After that, Baca says, signage, lighting and a solar-lit “green” bridge with interpretive stations will be added, the better to see and understand the monument to L.A.’s multi-cultural history.

The entire $2.1 million improvement—spearheaded by the Venice-based Social and Public Art Resource Center (SPARC), with funding and assistance from the City of Los Angeles, L.A. County, the California Cultural and Historical Endowment, the Rockefeller and Ford foundations, the Santa Monica Mountains Conservancy, Supervisor Zev Yaroslavsky’s office, and others—should be finished late next year.

That, in turn, will set the stage for a fundraising drive to finish the next four decades of the mural (it now stops in the 1950s) using already-designed sketches that will take the narrative through the Vietnam War and the Los Angeles riots up to the 21st century.

For Baca, now an iconic figure on the Los Angeles art scene, the restoration is both a personal and civic milestone. A one-time high school art teacher in the San Fernando Valley, she has spent the better part of her life as a fiery advocate for public art.

As a summer art teacher in 1970 for the City of Los Angeles, she organized rival gang members in East Los Angeles to paint “Mi Abuelita,” a mural of a grandmother with outstretched arms that for many years was a Hollenbeck Park landmark. The project landed Baca a job as the head of a citywide mural program manned by at-risk teenagers, and led from there to the creation of SPARC, the nonprofit community arts organization.

“The Great Wall,” commissioned by the U.S. Army Corps of Engineers at the behest of the L.A. County Flood Control District to help improve the area around the Tujunga Wash, was SPARC’s first project. Since then, SPARC, for which Baca is artistic director, has produced hundreds of murals throughout the city, commissioning hundreds of artists and training thousands of youth apprentices.

More than 400 at-risk youths, along with scores of artists and historians and hundreds of community members, worked on “The Great Wall” between 1976 and 1984, when painting stopped due to rising costs and safety concerns and the changing political climate during the Reagan Era. Many of those who worked on it found the experience to be life-altering, as this video recounts.

Although the mural’s initial segments were designed by at least 10 artists, each taking a different historical period, it was Baca who created the overall aesthetic beginning with the 1920s mural panel. When the “Great Wall” was started, she was 30. By the time she and her crews celebrate its restoration, she’ll be a week shy of 65. Time, she laughs, has taken a toll on the artist as well as the art.

“We have a funny thing going on down there,” she says of the restoration. “We have the senior citizens, who aren’t body-agile but have great hands, and then we have the younger ones, whose hands aren’t as adept but who have the bodies to continue. We’re transferring knowledge and teaching them to collaborate—it’s a very important moment.”

But, she adds: “I think this will be my last year on the channel.  It’s incredibly physically demanding. I think it’s time for the younger people to take over.”

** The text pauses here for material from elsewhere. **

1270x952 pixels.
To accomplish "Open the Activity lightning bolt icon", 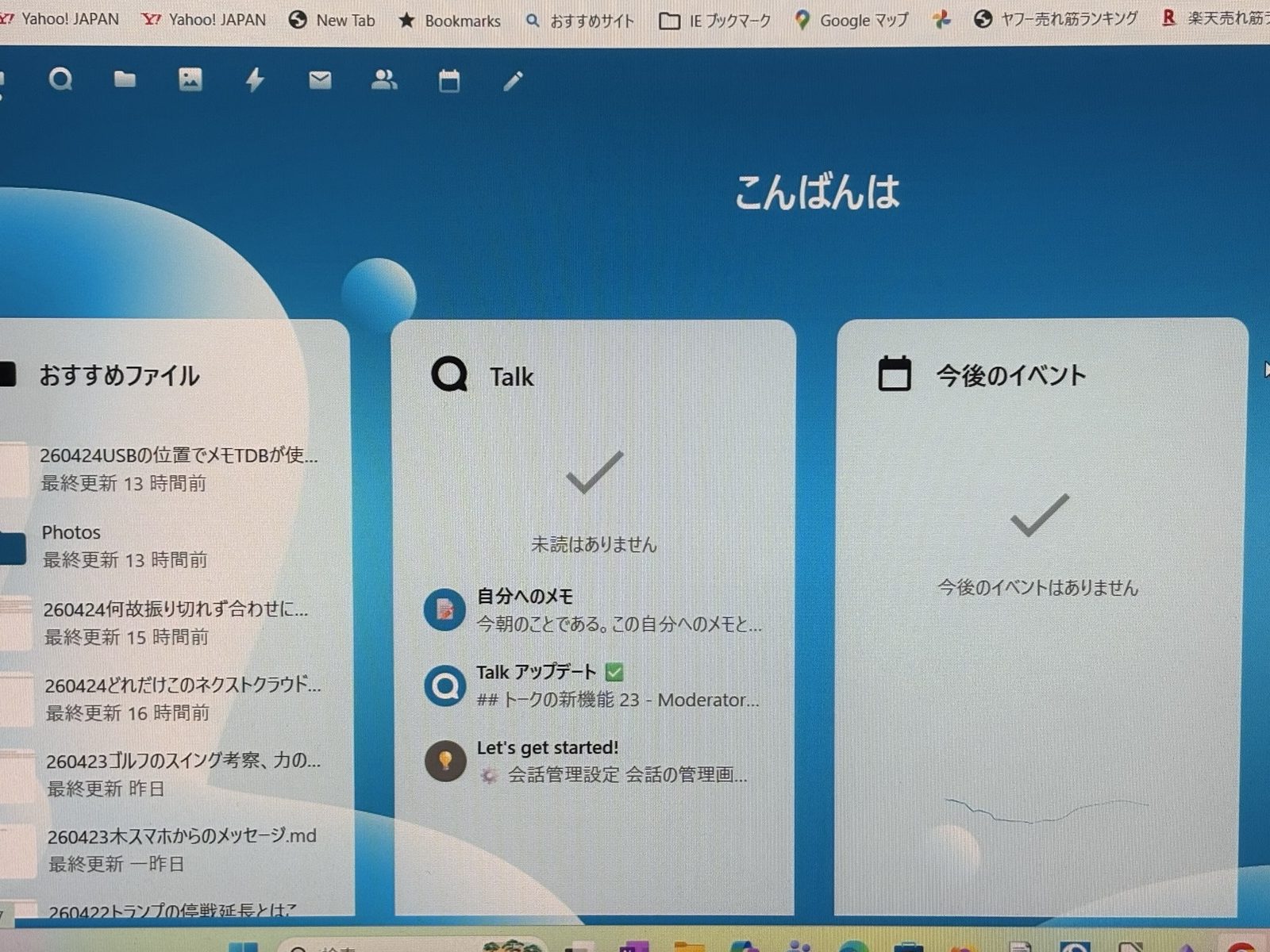I will click(x=255, y=79).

Meanwhile, she says, she’s had the privilege of revisiting a formative period in her life.

“I’m having these dialogues with my younger self on a daily basis,” she says. Simple decisions—what color to use in restoring the image of an Okie, or whether to underscore the Madonna-and-child subtext of a migrant worker holding a baby—“give me this visual of who I was when I painted it,” Baca says.

“That Judy was working with this incredible passion. She had boundless energy and this incredible willingness to put it all out there. This Judy, at 65, would probably say, ‘This is way too hard.’”

If she had to do it all over again, she says wouldn’t change a thing.

Although the project, in retrospect, was an “incredible marathon” and a massive undertaking, she says, it also was “a great labor of love”—and of youthful idealism.

“I may have much more wisdom now, but that girl was limitless,” says Baca. “She was limitless.”